À force d’être vêtu de noir depuis mes jeunes années punk pour porter le deuil du futur et de la joie, j’avais oublié que l’on pouvait gagner en créant. C’est pour cette raison que je n’ai jamais collectionné les billets de concert ou de théâtre ni les œuvres d’art, mais j’aurais aimé collectionner les créateurs, tant ils m’ont apporté un autre langage, une autre façon de chercher, une solution personnelle tout autant que des moyens d’infléchir le sens de la courbe morbide que prennent nos sociétés et que l’on nomme à présent « l’effondrement ». J’étais un peu agacé de ne voir que de faux rebelles subventionnés et des polémiques convenues menées par des gens qui ne vont jamais au bout et se contentent de se donner bonne conscience en faisant « leur part », comme ils disent, oubliant par là même leur devoir, celui de maintenir un avenir pour nos descendants et un vouloir vivre commun envers et contre tout. 

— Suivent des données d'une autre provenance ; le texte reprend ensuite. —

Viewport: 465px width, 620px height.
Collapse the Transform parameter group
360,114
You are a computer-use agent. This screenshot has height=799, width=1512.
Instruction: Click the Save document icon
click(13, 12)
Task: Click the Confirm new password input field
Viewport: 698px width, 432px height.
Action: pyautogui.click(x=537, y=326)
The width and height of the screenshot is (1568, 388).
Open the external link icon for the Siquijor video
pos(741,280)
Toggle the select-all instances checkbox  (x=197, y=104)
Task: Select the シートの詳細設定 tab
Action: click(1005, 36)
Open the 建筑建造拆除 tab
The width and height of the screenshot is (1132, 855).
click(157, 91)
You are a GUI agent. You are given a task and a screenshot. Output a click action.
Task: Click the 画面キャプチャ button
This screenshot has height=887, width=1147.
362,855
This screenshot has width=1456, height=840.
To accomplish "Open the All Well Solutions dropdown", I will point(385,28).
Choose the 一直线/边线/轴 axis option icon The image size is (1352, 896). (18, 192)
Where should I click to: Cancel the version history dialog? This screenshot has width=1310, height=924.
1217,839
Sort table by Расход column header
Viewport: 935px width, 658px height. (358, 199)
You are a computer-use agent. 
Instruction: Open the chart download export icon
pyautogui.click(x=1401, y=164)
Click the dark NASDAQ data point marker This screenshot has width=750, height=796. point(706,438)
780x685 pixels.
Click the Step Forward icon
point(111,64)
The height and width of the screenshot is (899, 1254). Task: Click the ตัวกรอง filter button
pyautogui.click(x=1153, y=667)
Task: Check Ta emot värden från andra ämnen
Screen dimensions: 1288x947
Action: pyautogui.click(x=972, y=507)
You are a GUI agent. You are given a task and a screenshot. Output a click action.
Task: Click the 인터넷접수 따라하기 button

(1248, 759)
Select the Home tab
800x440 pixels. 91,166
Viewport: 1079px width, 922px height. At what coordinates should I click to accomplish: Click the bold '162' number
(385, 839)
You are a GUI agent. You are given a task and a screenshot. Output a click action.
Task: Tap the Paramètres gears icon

Et pourtant « le vent se lève », comme ce fut dit un certain 13 mai 1968 quand la grève générale commença. Il est temps d’agir pour que cet effondrement ne soit pas inéluctable dans une atmosphère très second degré, avec ce ton cynique et désabusé de ceux qui croient que ça n’arrive qu’aux autres, alors que nous sommes tous dans le même bateau, sur la même Planète. 

Eh bien, au moins, dans la Création et la Culture, le vent se lève et l’on en ressent le souffle dans les programmes et dans les propositions artistiques : les femmes sont à l’honneur, elles le seront de plus en plus dans La Strada, car elles ont, depuis #MeToo, enclenché la vitesse supérieure pour lutter contre le sexisme, le racisme et toute forme de domination qui inspirent cette montée fascisante en train de détruire notre Planète par sa bêtise, sa cupidité et sa violence.

Vous pourrez faire la connaissance de deux d’entre elles : Emmanuelle Bourret, nouvelle directrice du Théâtre de Grasse au parcours atypique, imprégnée de Droit public pour servir l’intérêt général et d’une passion pour la création (page 9), et Christine Lidon, autrice-compositrice-interprète niçoise issue du rock’n’roll, féministe engagée, première femme élue à la présidence de la SACEM, chasse gardée des hommes depuis sa création. Une performance (page 32) ! 

En page 8, le spectacle Guten tag, Madame Merkel présenté à La Garde et Puget-Théniers, rend hommage à Angela Merkel, qui sut naviguer avec sang-froid dans un monde politique dominé par les hommes et influença profondément les décisions européennes, gagnant le respect de ses homologues masculins, et notamment d’un homme comme Vladimir Poutine ! Sans oublier, un hommage très Jazz Sous les Bigaradiers aux héroïnes de cette musique (page 4).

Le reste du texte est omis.